**Work required**
From the entries below, please output exactly the lines starting at the one containing "Click the blue About info icon" and ending at the one containing "Click the dark", both included.

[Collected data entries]
◆ ◆ ◆ ◆ ◆

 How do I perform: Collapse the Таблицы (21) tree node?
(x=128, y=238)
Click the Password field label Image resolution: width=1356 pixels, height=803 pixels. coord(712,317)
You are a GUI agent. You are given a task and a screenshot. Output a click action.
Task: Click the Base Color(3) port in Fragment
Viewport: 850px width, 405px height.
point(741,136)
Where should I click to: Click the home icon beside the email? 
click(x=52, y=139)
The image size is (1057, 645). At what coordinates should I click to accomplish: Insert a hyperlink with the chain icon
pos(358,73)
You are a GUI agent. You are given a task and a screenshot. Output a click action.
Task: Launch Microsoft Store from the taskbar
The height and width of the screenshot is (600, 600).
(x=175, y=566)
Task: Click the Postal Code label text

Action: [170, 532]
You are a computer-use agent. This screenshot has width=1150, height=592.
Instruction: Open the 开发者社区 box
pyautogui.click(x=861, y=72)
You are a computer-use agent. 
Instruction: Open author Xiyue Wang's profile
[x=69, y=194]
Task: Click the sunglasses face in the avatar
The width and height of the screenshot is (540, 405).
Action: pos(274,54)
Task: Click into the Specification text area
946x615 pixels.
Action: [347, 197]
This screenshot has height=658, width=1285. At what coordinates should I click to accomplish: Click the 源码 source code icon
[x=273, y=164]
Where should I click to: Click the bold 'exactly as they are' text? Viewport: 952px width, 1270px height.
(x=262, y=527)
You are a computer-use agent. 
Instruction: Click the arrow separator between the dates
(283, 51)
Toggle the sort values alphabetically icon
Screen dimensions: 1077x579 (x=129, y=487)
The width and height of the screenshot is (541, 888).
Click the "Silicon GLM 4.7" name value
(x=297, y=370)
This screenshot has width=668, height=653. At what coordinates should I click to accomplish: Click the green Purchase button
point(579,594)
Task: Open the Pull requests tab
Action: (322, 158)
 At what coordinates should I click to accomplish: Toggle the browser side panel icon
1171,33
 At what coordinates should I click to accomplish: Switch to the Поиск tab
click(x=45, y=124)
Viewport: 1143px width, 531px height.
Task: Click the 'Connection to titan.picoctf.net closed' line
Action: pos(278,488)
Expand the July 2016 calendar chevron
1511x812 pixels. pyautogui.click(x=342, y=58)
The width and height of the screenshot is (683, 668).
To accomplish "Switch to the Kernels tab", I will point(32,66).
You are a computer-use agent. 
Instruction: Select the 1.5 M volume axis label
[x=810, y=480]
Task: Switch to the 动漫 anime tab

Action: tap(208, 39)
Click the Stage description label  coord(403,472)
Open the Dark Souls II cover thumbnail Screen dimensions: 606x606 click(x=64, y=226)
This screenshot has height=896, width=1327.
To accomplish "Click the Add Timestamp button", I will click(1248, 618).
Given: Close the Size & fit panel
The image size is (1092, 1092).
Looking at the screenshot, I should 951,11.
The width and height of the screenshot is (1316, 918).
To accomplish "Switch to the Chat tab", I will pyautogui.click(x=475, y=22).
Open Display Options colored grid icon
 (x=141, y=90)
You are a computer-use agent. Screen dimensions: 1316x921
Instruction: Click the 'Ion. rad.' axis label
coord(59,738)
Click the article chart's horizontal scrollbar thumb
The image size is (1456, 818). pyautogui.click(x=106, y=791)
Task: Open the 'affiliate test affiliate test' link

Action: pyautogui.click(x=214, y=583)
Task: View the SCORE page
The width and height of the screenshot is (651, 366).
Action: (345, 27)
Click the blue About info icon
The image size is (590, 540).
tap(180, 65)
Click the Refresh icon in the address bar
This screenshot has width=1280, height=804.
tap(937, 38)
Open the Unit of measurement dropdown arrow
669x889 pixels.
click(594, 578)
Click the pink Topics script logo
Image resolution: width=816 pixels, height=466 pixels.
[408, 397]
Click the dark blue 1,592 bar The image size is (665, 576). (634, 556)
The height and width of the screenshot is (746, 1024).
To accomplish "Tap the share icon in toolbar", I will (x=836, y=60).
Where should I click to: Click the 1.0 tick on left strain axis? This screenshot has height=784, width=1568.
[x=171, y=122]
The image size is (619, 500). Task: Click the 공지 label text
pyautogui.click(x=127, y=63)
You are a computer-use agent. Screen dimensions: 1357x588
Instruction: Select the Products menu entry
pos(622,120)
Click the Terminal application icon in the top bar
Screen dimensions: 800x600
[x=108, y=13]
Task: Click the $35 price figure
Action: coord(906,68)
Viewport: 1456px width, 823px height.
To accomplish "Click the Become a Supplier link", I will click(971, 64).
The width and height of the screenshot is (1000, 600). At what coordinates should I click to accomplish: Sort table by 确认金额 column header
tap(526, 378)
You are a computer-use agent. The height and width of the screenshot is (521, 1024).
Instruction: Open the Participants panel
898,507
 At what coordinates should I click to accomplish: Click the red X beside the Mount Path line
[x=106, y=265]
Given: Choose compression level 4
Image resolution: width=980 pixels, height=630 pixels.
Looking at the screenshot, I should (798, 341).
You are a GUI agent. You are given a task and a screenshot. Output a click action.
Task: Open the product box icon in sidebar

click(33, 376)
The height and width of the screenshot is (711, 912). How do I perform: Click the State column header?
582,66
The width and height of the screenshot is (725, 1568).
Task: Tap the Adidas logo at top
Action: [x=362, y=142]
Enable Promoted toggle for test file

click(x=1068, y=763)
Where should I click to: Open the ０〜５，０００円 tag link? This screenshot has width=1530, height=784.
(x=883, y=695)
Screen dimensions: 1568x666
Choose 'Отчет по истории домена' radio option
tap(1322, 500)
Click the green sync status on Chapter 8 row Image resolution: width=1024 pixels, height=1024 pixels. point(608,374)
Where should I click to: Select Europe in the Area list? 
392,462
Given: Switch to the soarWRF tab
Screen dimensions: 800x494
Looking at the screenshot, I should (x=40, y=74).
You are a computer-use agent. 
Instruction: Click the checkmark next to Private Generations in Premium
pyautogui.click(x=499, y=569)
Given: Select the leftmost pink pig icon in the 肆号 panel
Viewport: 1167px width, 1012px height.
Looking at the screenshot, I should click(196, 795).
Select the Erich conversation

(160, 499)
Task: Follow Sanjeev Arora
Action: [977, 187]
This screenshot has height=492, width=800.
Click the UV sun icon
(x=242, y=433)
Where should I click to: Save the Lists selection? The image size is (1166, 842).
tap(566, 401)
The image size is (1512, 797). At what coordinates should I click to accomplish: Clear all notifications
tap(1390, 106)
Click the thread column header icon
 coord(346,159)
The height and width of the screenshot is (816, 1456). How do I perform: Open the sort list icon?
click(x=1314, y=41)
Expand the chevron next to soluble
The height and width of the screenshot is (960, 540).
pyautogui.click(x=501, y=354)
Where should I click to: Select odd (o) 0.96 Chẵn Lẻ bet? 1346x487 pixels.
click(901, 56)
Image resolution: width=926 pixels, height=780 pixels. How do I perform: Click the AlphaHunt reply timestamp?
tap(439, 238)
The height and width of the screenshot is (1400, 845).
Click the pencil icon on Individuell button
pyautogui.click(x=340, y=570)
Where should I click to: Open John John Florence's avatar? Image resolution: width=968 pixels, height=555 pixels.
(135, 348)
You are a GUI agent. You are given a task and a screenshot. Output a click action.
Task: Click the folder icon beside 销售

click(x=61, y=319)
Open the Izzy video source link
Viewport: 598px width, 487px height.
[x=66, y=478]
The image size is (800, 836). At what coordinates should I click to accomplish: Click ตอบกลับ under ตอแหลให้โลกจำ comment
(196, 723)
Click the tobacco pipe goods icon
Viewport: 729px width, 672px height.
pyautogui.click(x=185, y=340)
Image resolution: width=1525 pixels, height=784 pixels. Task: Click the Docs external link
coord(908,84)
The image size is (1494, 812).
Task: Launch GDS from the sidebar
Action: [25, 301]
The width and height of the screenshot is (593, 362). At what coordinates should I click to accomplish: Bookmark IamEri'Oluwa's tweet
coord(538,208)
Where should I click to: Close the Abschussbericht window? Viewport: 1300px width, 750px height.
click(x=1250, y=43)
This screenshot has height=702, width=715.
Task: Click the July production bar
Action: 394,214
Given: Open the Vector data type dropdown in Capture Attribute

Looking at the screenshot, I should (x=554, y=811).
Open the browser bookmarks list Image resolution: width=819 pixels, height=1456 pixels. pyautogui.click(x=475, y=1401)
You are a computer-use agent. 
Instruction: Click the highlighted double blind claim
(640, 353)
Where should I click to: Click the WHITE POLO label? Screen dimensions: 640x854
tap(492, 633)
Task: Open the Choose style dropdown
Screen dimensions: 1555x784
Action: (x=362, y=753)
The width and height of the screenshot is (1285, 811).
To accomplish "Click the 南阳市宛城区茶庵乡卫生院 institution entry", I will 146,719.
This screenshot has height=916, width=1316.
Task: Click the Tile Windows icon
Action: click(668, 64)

◆ ◆ ◆ ◆ ◆

**Exercise answer**
Click the blue About info icon
The image size is (590, 540).
tap(180, 65)
Click the Refresh icon in the address bar
This screenshot has width=1280, height=804.
tap(937, 38)
Open the Unit of measurement dropdown arrow
669x889 pixels.
click(594, 578)
Click the pink Topics script logo
Image resolution: width=816 pixels, height=466 pixels.
[408, 397]
Click the dark blue 1,592 bar The image size is (665, 576). (634, 556)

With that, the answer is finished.